CPP 25-Apr Documentation

Posted by Pete Sun, 24 Apr 2016 22:27:00 GMT

Just when you thought you had finished the program, the awkward question is asked

Do you understand how the program works?

Many different types of documentation

  1. Reminders to yourself while writing the program — these do not have to be permanent, since once that part of the program is finished, the notes are no longer needed.
  2. Design ideas about how you plan on building the program — sometimes you need to keep these, other times they can be thrown away.
  3. Notes to users on how the program works — also known as user documentation. This is a key deliverable if you are writing software for others to use. Some companies go as far as writing the user documentation before they write the program.
  4. Maintenance notes for other programmers on how to maintain and extend the program — As a minimum this needs to describe the major constructs used in the program and how they are interlinked to deliver the functionality. Some people go as far as naming and describing what is in each file in the project.
  5. Dependency management — recording the things that the program depends on in order to be built and to run. At the most basic level you need to know what version of the compiler and operating system that were used to build the program, and the target operating system that you intend the program to be able to run on.
  6. Design documentation — explaining the as-built design of the program, as distinct from the intended design of the program.
  7. Tests and test results — explaining how the program was tested and the test cases that were used. This is very important when a defect is found, since the test cases will show the causes of the fault that can be ignored (assuming that the test cases pass).
  8. In code comments — explaining the more obscure parts of the code, when it is not trivial to rewrite the code to make it clearer.
  9. File header comments — explaining what is in the file, and what should not be in the file.
  10. Intention revealing names — when naming methods make sure that the name gives at least a hint of what the method does for the caller, the name should not indicate how the method actually works.
  11. Classes name concepts — so whenever naming a class, remember that you are documenting the important concepts in the program.
  12. Requirements — remembering why the various restrictions on the program exist is key to being able to extend the program in the future.

To Do

Document your program, taking into account the above concepts. To help you guide your documentation, make sure that it explains what you would have to do to add ^ as the power operator. The result of 2 ^ 2 should be 4.

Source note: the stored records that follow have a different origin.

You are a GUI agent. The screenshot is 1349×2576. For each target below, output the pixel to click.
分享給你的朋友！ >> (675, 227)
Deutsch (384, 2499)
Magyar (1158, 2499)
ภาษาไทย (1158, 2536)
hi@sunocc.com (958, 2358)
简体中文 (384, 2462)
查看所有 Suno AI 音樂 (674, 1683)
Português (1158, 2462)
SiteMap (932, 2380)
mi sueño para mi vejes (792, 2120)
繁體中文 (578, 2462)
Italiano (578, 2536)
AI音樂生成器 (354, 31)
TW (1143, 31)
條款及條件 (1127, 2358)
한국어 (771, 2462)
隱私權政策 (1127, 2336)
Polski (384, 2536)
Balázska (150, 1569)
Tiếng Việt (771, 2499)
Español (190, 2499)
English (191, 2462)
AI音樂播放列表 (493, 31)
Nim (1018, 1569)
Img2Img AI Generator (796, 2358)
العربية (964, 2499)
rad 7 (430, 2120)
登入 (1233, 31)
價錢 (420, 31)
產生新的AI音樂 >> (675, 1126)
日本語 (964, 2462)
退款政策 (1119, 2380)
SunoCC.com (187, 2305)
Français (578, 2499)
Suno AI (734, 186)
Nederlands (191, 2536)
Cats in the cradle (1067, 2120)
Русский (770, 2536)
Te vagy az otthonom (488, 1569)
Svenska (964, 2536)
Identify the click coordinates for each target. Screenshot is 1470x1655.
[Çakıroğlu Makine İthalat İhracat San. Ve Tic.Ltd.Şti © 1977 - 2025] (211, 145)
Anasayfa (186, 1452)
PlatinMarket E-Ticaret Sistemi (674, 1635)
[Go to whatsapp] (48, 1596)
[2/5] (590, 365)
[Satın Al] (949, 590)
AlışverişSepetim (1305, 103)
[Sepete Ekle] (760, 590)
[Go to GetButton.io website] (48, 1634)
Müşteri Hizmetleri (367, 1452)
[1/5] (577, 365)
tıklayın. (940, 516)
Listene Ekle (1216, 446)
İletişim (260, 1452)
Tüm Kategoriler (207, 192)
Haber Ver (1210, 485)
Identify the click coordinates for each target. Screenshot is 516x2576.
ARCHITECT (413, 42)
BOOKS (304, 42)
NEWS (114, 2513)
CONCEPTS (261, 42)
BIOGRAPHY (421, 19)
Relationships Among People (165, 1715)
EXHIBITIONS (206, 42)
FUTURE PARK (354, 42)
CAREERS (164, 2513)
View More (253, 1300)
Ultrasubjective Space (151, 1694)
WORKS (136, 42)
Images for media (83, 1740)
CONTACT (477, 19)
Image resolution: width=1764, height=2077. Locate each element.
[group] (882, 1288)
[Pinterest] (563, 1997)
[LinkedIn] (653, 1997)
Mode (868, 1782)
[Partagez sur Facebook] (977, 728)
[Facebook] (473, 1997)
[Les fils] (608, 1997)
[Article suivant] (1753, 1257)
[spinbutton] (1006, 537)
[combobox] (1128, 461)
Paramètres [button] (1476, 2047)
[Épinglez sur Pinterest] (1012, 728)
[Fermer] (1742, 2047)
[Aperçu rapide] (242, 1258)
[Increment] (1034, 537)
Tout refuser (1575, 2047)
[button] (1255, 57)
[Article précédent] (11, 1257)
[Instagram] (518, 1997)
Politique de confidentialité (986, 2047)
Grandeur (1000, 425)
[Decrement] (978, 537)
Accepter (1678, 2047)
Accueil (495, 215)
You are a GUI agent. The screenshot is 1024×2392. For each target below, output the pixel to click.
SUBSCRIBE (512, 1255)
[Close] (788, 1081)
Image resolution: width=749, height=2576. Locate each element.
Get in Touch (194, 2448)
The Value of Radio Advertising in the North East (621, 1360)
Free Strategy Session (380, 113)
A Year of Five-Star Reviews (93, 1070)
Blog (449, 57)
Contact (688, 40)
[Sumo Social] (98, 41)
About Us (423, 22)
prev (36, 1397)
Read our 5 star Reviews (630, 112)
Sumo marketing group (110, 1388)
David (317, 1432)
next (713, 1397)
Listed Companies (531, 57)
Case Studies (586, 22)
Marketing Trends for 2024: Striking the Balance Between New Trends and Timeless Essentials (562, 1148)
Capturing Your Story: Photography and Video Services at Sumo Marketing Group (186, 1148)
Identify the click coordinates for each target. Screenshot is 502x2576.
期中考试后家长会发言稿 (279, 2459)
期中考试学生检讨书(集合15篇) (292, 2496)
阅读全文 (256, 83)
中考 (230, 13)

© Pete McBreen 2016 Let grammar, punctuation, and spelling into your life! Even the most energetic and wonderful mess has to be turned into sentences. — Terry Pratchett

CPP 18-Apr Control Structures

Posted by Pete Mon, 18 Apr 2016 02:59:00 GMT

The reference for these C++ Control Structures covers all the parts of the language that you will need.

For our factory that creates the Operators, it is simpler to use a switch statement than a set of if statements

    if (op.compare("+") == 0 ) {
        return new Expression(new Add());
    }
    if (op.compare("-") == 0 ) {
        return new Expression(new Subtract());
    }
    if (op.compare("*") == 0 ) {
        return new Expression(new Multiply());
    }
    if (op.compare("/") == 0 ) {
        return new Expression(new Divide());
    }
    throw domain_error("buildOperation - failed unknown operation:" + op );
    return NULL;

The alternate code is simpler

    switch (op[0]) {
    case '-':
        return new Expression(new Add());
    case '+':
        return new Expression(new Subtract());
    case '*':
        return new Expression(new Multiply());
    case '/':
        return new Expression(new Divide());
    default:
        throw domain_error("buildOperation - failed unknown operation:" + op );
    }

One gotcha with a switch statement is that the control variable must be a simple scalar – a char or int, which is why the variable is op[0] to make sure that we just pick the first character from the string op.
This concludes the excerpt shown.